Cycle 38: Operator CLI Runtime-Parity Surface

Implemented in cli/crates/zero-engine-client and cli/crates/zero-commands:

  • added typed Rust decoding for GET /runtime/parity;
  • added the neutral /runtime-parity slash command, with aliases /parity, /ooda-parity, and /production-parity;
  • rendered the public-safe boundary an operator needs to see: paper cycles, fills, rejections, disabled live-shadow refusals, zero adapter orders, rejection-rate feedback, certification status, and the no-live-trading claim boundary;
  • extended the mock engine and dispatcher/client tests so the terminal cannot drift from the API contract.

Cycle 39: Operator CLI Live-Canary Policy Surface

Implemented in cli/crates/zero-engine-client and cli/crates/zero-commands:

  • added typed Rust decoding for GET /live/canary-policy;
  • added the neutral /live-canary slash command, with aliases /canary, /canary-policy, and /live-canary-policy;
  • rendered the public-safe live canary lifecycle an operator needs to see: readiness, armed/disarmed state, qualification, publishability, accepted-live boundary, exchange-evidence attachment, refusal-proof qualification, next action, operator identity, and phase status;
  • extended the mock engine and dispatcher/client tests so the CLI cannot claim publishable accepted-live proof from refusal-mode evidence.

Cycle 40: Operator CLI Live-Receipts Surface

Implemented in cli/crates/zero-commands:

  • added the neutral /live-receipts slash command, with aliases /receipts, /execution-receipts, and /live-execution-receipts;
  • rendered the public-safe live execution receipt packet an operator needs to see before any canary claim: total, accepted, refused, exchange-error count, receipt-bundle hash, operator identity, privacy flags, and recent hash-only receipt rows;
  • extended dispatcher tests so the terminal locks the empty/refused receipt boundary and never implies accepted live proof from a zero-receipt packet.

Cycle 41: Full-Screen TUI Live Cockpit

Implemented in cli/crates/zero-engine-client, cli/crates/zero-tui, and cli/crates/zero-commands:

  • added LiveCockpit to the CLI-side EngineState mirror and populated it from the HTTP backfill poller via GET /live/cockpit;
  • added a fifth TUI mode, Cockpit, reachable with Ctrl+5 and /cockpit-mode, while keeping /live-cockpit as the one-shot readout;
  • rendered the same public-safe cockpit packet full-screen: live mode, readiness, risk allowance, next action, operator identity, preflight, immune, reconciliation, certification, heartbeat, receipt totals, failed checks, open breakers, and risk-reducing command affordances;
  • extended Rust tests for mode routing, backfill population, input handling, and full-screen cockpit rendering.

Revised Score

Public repo readiness remains 100/100 as a launch artifact.
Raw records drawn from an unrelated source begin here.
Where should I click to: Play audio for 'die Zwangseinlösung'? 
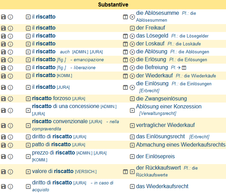[x=132, y=99]
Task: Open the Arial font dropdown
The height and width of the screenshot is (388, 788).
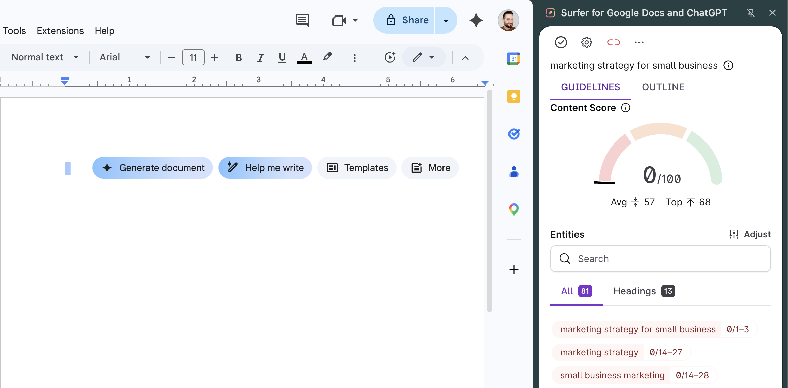Action: click(124, 57)
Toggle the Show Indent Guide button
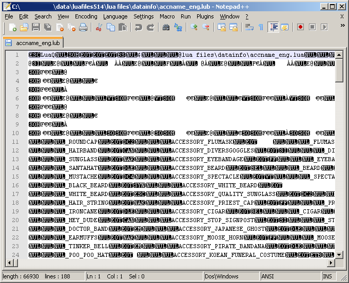This screenshot has width=349, height=283. point(273,27)
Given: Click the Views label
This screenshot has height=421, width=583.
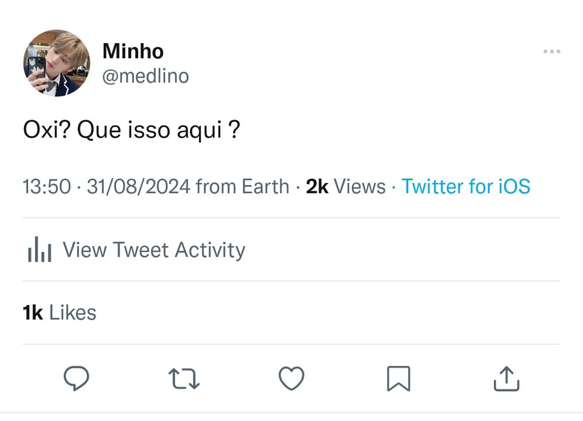Looking at the screenshot, I should point(360,187).
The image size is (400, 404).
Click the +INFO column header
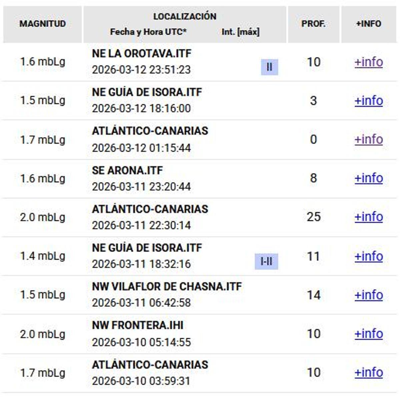(368, 23)
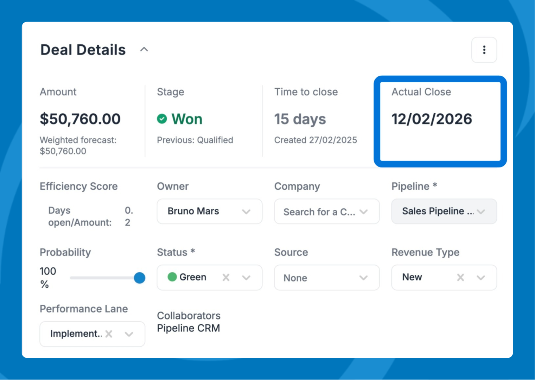Click the Actual Close date 12/02/2026
Viewport: 535px width, 380px height.
432,119
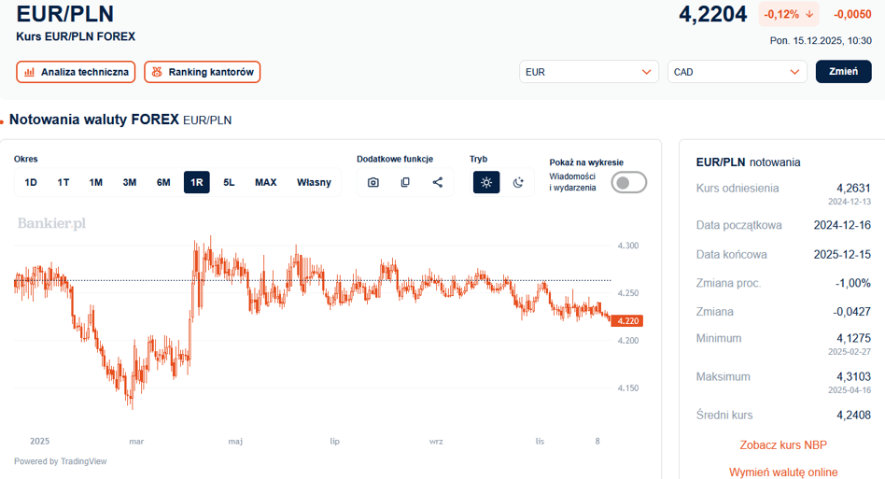This screenshot has height=479, width=885.
Task: Open the EUR currency dropdown
Action: tap(588, 72)
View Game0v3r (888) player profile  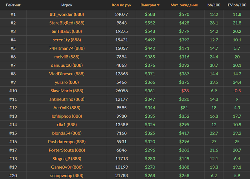(x=66, y=167)
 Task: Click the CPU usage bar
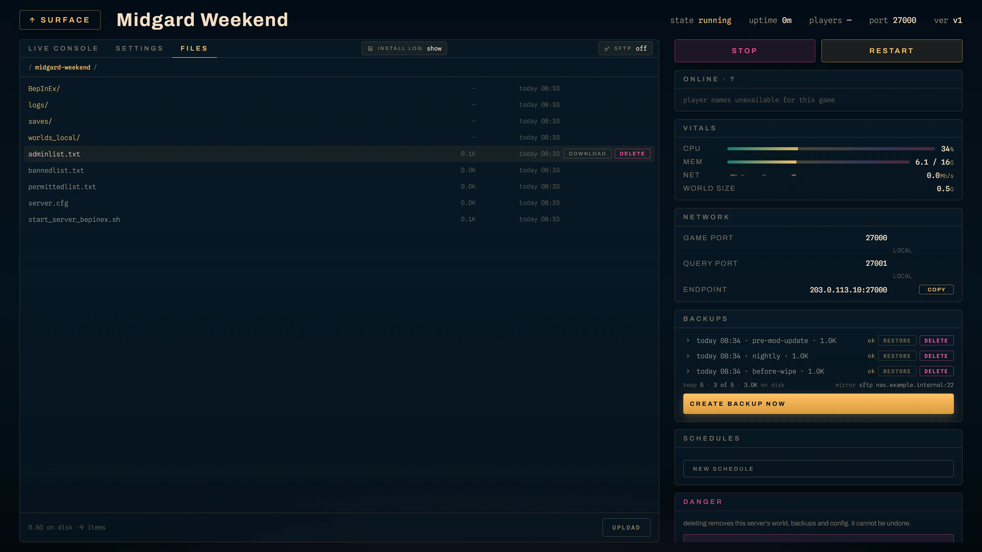[x=831, y=149]
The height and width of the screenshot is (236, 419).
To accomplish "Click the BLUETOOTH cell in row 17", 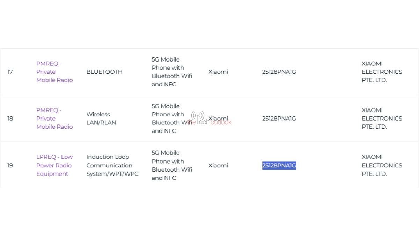I will click(x=104, y=72).

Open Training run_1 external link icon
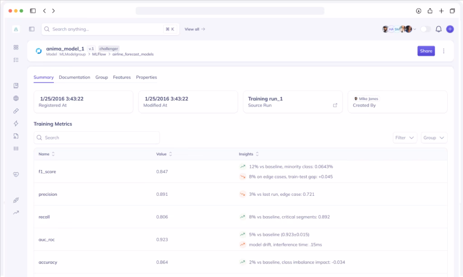pos(335,106)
Full ZERO operating-system readiness is 100/100 as a public repo contract after Cycle 41. The score increased because the public runtime now has an executable production-parity OODA report, rejection/execution-quality feedback, live-shadow fail-closed evidence, a first-class operator CLI renderer for that proof, and a first-class terminal renderer for live canary policy qualification plus live execution receipts and a full-screen live cockpit in addition to local evolve apply/rollback. The public repo also now carries zero.live_trading_evidence.v1, a redacted proof bridge generated from private operator Hyperliquid fills, trades, and live decisions.
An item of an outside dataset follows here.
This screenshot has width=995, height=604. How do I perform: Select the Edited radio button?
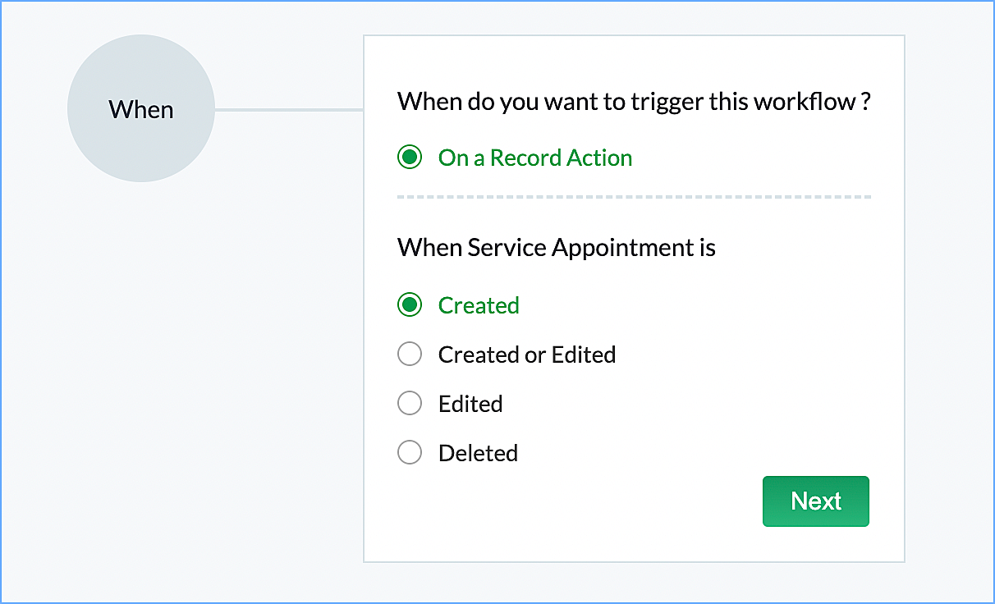point(410,404)
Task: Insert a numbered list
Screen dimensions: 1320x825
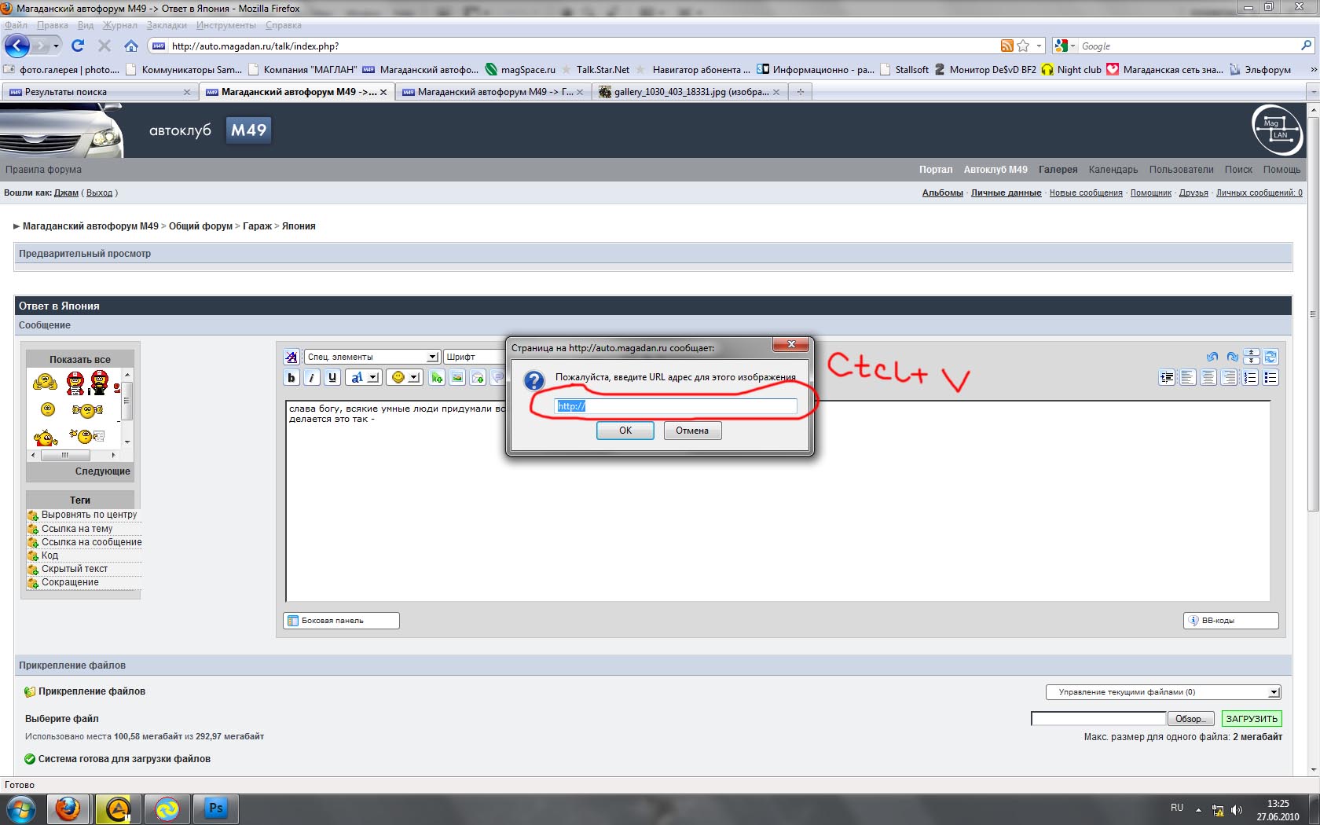Action: (x=1250, y=378)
The remaining work is no longer missing public-runtime shape. It is external product proof and launch operation:

  1. optional raw exchange disclosure for commercial diligence;
  2. third-party security review;
  3. hosted ZERO Network persistence and signed identity verification;
  4. paid ZERO Intelligence deployment, billing, and retention policy.